Com o advento da internet e das redes sociais, a discussão sobre sakugas nos animes ganhou novos horizontes. Agora temos não só apreciação de boas lutinhas daquele seu shonen favorito, mas também catalogação de profissionais que trabalharam em cada cena, discussões sobre a produção de animes no Japão e também questionamentos sobre a falta de preocupação com a saúde dos animadores por parte dos estúdios. Quem diria que um simples nome poderia abrir tantas camadas do processo de animação, não é?
O que é sakuga?
Há até bem pouco tempo não era comum o uso da palavra sakuga entre os fãs de anime daqui, mas isso não quer dizer que não se discutia animação. Os otakus sempre se engajaram em exaltar cenas “bonitas” de anime, normalmente eternizadas em AMVs (anime music video) tal qual a clássica Rock Lee versus Gaara de Naruto ao som de Linkin Park. Também havia espaço na comunidade para criticar animações que pareciam ter sido produzidas com o orçamento de um refrigerante e de uma coxinha, sempre com argumentos pouco embasados. O começo de Dragon Ball Super, por exemplo, foi duramente criticado pelos fãs sobre a falta de fluidez nas lutas, a ponto de pegarem imagens de transição da luta entre Goku e Bills para justificar a tese de que o anime não era belo como o dos anos 1990.
Para entender um pouco sobre essa parte mais técnica dos animes, conversei com Caio Nomichi, criador da Sakuga Brasil, que elucidou muitas dúvidas que tinha sobre sakugas.
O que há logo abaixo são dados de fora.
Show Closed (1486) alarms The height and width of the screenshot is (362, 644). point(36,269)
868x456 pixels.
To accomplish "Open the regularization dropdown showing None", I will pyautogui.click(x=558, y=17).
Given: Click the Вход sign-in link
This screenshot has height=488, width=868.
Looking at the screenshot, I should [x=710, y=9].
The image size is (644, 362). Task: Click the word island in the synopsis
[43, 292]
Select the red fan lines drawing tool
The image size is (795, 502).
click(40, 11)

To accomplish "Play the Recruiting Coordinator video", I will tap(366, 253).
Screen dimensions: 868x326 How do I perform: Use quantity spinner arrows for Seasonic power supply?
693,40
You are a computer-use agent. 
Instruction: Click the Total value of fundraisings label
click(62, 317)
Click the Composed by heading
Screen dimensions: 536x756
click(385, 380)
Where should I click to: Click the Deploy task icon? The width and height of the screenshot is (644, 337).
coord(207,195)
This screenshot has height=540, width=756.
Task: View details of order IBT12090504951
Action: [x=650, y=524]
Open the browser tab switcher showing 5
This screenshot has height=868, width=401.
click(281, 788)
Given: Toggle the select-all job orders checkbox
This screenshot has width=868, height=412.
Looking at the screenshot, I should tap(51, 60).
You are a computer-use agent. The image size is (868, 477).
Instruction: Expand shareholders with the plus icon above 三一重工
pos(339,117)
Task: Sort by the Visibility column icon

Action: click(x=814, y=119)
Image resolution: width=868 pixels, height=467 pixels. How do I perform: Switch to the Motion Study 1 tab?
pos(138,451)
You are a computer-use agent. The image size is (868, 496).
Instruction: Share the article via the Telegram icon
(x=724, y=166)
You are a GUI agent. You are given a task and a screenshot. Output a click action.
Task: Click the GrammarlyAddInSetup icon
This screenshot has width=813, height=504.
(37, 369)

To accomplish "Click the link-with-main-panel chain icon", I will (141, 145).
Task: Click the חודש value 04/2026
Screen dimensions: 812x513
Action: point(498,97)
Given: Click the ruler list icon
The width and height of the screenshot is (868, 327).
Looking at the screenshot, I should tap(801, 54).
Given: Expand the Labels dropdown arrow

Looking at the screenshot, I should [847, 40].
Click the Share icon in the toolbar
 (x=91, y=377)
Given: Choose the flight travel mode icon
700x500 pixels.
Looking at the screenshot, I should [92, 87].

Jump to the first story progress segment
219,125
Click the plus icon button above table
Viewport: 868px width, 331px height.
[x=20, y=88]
A discussão sobre o termo por aqui é bastante recente, e quem tem ajudado a popularizá-lo no país são páginas como a Sakuga Brasil. Através de posts nas redes sociais e em outras plataformas, a equipe do site detalha curiosidades sobre processos de animação, credita responsáveis por cenas de impacto e apresenta um olhar mais técnico à apreciação de animes.
Após tirar minha dúvida sobre como o nome era pronunciado (caso também tenha essa curiosidade, durante toda conversa pronunciamos /sakugá/), pulamos para tópicos mais interessantes que essa questão fonética. Sobre a origem da palavra sakuga, Caio explicou que a palavra em japonês significa "frame" ou "quadro", mas que no ocidente acabou ganhando um outro significado, o de demarcar cenas de anime consideradas mais trabalhadas, complexas e ambiciosas.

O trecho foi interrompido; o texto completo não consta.